# Work to be completed
Your answer must be every record below, written out exactly as it appears.

# Exercise data
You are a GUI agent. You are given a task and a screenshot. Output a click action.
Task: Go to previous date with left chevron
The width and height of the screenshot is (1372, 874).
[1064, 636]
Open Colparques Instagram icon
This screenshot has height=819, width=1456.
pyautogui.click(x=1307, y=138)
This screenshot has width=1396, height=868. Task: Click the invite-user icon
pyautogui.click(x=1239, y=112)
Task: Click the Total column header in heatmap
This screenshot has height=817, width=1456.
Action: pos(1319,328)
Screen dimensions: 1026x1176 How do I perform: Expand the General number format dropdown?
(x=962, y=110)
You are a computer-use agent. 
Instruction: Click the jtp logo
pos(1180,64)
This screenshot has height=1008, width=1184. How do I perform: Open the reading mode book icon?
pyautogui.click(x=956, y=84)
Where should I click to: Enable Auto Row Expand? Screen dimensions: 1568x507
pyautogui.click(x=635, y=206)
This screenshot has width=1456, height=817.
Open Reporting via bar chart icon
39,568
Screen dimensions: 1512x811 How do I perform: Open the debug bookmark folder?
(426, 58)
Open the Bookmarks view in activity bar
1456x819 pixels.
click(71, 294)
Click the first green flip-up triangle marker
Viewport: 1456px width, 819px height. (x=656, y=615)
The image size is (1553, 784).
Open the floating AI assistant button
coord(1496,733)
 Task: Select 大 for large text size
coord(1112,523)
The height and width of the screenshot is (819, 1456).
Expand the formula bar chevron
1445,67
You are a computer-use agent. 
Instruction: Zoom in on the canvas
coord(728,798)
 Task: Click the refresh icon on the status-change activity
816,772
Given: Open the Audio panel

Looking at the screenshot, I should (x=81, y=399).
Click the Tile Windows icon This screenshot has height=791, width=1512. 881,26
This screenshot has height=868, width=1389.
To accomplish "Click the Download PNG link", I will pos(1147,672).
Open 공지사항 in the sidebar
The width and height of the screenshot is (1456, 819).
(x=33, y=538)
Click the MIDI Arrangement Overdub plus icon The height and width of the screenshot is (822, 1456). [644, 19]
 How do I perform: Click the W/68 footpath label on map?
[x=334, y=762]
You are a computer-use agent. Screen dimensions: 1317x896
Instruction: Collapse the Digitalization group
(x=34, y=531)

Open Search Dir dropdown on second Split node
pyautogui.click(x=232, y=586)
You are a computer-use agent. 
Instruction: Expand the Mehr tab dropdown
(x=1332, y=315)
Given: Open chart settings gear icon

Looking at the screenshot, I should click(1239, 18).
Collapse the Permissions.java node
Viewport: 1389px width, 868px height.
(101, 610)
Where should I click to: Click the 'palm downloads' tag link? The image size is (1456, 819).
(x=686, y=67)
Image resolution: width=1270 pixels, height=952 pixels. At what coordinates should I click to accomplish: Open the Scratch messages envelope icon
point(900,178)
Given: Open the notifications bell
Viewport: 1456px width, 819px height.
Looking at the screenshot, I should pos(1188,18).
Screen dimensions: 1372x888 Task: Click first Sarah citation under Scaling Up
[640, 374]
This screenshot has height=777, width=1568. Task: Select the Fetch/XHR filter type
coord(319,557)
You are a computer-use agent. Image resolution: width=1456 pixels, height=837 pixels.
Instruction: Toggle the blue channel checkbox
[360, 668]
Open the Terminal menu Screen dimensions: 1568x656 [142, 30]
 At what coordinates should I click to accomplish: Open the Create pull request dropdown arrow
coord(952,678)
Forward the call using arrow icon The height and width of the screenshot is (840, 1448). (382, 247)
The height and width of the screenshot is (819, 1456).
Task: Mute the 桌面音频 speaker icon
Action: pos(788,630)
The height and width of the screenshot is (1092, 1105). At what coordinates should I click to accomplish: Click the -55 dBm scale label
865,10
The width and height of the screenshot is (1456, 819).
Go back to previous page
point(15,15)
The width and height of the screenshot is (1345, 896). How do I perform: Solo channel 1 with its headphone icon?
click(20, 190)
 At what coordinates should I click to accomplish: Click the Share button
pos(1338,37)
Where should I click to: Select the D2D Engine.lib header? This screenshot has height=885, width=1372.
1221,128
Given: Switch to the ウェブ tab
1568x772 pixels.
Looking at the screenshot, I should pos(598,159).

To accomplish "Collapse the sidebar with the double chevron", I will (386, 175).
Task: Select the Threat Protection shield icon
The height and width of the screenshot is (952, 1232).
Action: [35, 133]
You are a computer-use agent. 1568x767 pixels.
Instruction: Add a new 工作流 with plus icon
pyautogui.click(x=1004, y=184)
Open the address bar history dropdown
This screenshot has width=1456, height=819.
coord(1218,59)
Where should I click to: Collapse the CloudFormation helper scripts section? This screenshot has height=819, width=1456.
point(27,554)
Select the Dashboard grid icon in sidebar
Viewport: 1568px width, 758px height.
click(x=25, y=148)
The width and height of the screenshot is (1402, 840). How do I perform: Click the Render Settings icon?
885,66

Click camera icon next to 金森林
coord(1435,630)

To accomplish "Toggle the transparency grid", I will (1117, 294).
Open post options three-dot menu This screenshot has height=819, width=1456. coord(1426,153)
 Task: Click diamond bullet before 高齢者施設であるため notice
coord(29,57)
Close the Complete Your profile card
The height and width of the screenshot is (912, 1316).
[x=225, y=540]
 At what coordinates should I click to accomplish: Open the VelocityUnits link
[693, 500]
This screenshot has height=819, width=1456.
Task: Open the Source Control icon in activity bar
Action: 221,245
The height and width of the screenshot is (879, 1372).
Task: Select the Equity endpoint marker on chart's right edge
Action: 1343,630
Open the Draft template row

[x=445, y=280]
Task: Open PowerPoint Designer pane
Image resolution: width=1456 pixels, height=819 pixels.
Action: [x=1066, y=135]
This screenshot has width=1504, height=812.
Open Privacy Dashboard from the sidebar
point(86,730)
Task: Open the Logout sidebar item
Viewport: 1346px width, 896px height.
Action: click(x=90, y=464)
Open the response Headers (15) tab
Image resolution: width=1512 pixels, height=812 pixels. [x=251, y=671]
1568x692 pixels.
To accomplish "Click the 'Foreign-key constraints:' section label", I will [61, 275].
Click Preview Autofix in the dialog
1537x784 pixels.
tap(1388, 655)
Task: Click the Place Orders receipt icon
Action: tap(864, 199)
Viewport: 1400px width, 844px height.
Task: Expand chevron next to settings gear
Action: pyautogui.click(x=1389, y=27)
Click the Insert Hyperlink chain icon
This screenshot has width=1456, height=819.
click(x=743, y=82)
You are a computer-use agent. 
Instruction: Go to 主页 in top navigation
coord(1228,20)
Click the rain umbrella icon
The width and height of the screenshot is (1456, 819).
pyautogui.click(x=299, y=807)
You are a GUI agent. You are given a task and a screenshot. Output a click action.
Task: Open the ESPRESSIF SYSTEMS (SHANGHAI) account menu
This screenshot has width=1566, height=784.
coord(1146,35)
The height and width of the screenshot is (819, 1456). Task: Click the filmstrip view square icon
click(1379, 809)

# Solution to this task
You are a GUI agent. You are given a task and a screenshot. Output a click action.
Task: Go to previous date with left chevron
The width and height of the screenshot is (1372, 874).
[1064, 636]
Open Colparques Instagram icon
This screenshot has height=819, width=1456.
pyautogui.click(x=1307, y=138)
This screenshot has width=1396, height=868. Task: Click the invite-user icon
pyautogui.click(x=1239, y=112)
Task: Click the Total column header in heatmap
This screenshot has height=817, width=1456.
Action: pos(1319,328)
Screen dimensions: 1026x1176 How do I perform: Expand the General number format dropdown?
(x=962, y=110)
You are a computer-use agent. 
Instruction: Click the jtp logo
pos(1180,64)
This screenshot has height=1008, width=1184. How do I perform: Open the reading mode book icon?
pyautogui.click(x=956, y=84)
Where should I click to: Enable Auto Row Expand? Screen dimensions: 1568x507
pyautogui.click(x=635, y=206)
This screenshot has width=1456, height=817.
Open Reporting via bar chart icon
39,568
Screen dimensions: 1512x811 How do I perform: Open the debug bookmark folder?
(426, 58)
Open the Bookmarks view in activity bar
1456x819 pixels.
click(71, 294)
Click the first green flip-up triangle marker
Viewport: 1456px width, 819px height. (x=656, y=615)
The image size is (1553, 784).
Open the floating AI assistant button
coord(1496,733)
 Task: Select 大 for large text size
coord(1112,523)
The height and width of the screenshot is (819, 1456).
Expand the formula bar chevron
1445,67
You are a computer-use agent. 
Instruction: Zoom in on the canvas
coord(728,798)
 Task: Click the refresh icon on the status-change activity
816,772
Given: Open the Audio panel

Looking at the screenshot, I should (x=81, y=399).
Click the Tile Windows icon This screenshot has height=791, width=1512. 881,26
This screenshot has height=868, width=1389.
To accomplish "Click the Download PNG link", I will pos(1147,672).
Open 공지사항 in the sidebar
The width and height of the screenshot is (1456, 819).
(x=33, y=538)
Click the MIDI Arrangement Overdub plus icon The height and width of the screenshot is (822, 1456). [644, 19]
 How do I perform: Click the W/68 footpath label on map?
[x=334, y=762]
You are a computer-use agent. Screen dimensions: 1317x896
Instruction: Collapse the Digitalization group
(x=34, y=531)

Open Search Dir dropdown on second Split node
pyautogui.click(x=232, y=586)
You are a computer-use agent. 
Instruction: Expand the Mehr tab dropdown
(x=1332, y=315)
Given: Open chart settings gear icon

Looking at the screenshot, I should click(1239, 18).
Collapse the Permissions.java node
Viewport: 1389px width, 868px height.
(101, 610)
Where should I click to: Click the 'palm downloads' tag link? The image size is (1456, 819).
(x=686, y=67)
Image resolution: width=1270 pixels, height=952 pixels. At what coordinates should I click to accomplish: Open the Scratch messages envelope icon
point(900,178)
Given: Open the notifications bell
Viewport: 1456px width, 819px height.
Looking at the screenshot, I should pos(1188,18).
Screen dimensions: 1372x888 Task: Click first Sarah citation under Scaling Up
[640, 374]
This screenshot has height=777, width=1568. Task: Select the Fetch/XHR filter type
coord(319,557)
You are a computer-use agent. Image resolution: width=1456 pixels, height=837 pixels.
Instruction: Toggle the blue channel checkbox
[360, 668]
Open the Terminal menu Screen dimensions: 1568x656 [142, 30]
 At what coordinates should I click to accomplish: Open the Create pull request dropdown arrow
coord(952,678)
Forward the call using arrow icon The height and width of the screenshot is (840, 1448). (382, 247)
The height and width of the screenshot is (819, 1456).
Task: Mute the 桌面音频 speaker icon
Action: pos(788,630)
The height and width of the screenshot is (1092, 1105). At what coordinates should I click to accomplish: Click the -55 dBm scale label
865,10
The width and height of the screenshot is (1456, 819).
Go back to previous page
point(15,15)
The width and height of the screenshot is (1345, 896). How do I perform: Solo channel 1 with its headphone icon?
click(20, 190)
 At what coordinates should I click to accomplish: Click the Share button
pos(1338,37)
Where should I click to: Select the D2D Engine.lib header? This screenshot has height=885, width=1372.
1221,128
Given: Switch to the ウェブ tab
1568x772 pixels.
Looking at the screenshot, I should pos(598,159).

To accomplish "Collapse the sidebar with the double chevron", I will (386, 175).
Task: Select the Threat Protection shield icon
The height and width of the screenshot is (952, 1232).
Action: [35, 133]
You are a computer-use agent. 1568x767 pixels.
Instruction: Add a new 工作流 with plus icon
pyautogui.click(x=1004, y=184)
Open the address bar history dropdown
This screenshot has width=1456, height=819.
coord(1218,59)
Where should I click to: Collapse the CloudFormation helper scripts section? This screenshot has height=819, width=1456.
point(27,554)
Select the Dashboard grid icon in sidebar
Viewport: 1568px width, 758px height.
click(x=25, y=148)
The width and height of the screenshot is (1402, 840). How do I perform: Click the Render Settings icon?
885,66

Click camera icon next to 金森林
coord(1435,630)

To accomplish "Toggle the transparency grid", I will (1117, 294).
Open post options three-dot menu This screenshot has height=819, width=1456. coord(1426,153)
 Task: Click diamond bullet before 高齢者施設であるため notice
coord(29,57)
Close the Complete Your profile card
The height and width of the screenshot is (912, 1316).
[x=225, y=540]
 At what coordinates should I click to accomplish: Open the VelocityUnits link
[693, 500]
This screenshot has height=819, width=1456.
Task: Open the Source Control icon in activity bar
Action: 221,245
The height and width of the screenshot is (879, 1372).
Task: Select the Equity endpoint marker on chart's right edge
Action: 1343,630
Open the Draft template row

[x=445, y=280]
Task: Open PowerPoint Designer pane
Image resolution: width=1456 pixels, height=819 pixels.
Action: [x=1066, y=135]
This screenshot has width=1504, height=812.
Open Privacy Dashboard from the sidebar
point(86,730)
Task: Open the Logout sidebar item
Viewport: 1346px width, 896px height.
Action: click(x=90, y=464)
Open the response Headers (15) tab
Image resolution: width=1512 pixels, height=812 pixels. [x=251, y=671]
1568x692 pixels.
To accomplish "Click the 'Foreign-key constraints:' section label", I will [61, 275].
Click Preview Autofix in the dialog
1537x784 pixels.
tap(1388, 655)
Task: Click the Place Orders receipt icon
Action: tap(864, 199)
Viewport: 1400px width, 844px height.
Task: Expand chevron next to settings gear
Action: pyautogui.click(x=1389, y=27)
Click the Insert Hyperlink chain icon
This screenshot has width=1456, height=819.
click(x=743, y=82)
You are a computer-use agent. 
Instruction: Go to 主页 in top navigation
coord(1228,20)
Click the rain umbrella icon
The width and height of the screenshot is (1456, 819).
pyautogui.click(x=299, y=807)
You are a GUI agent. You are given a task and a screenshot. Output a click action.
Task: Open the ESPRESSIF SYSTEMS (SHANGHAI) account menu
This screenshot has width=1566, height=784.
coord(1146,35)
The height and width of the screenshot is (819, 1456). Task: Click the filmstrip view square icon
click(1379, 809)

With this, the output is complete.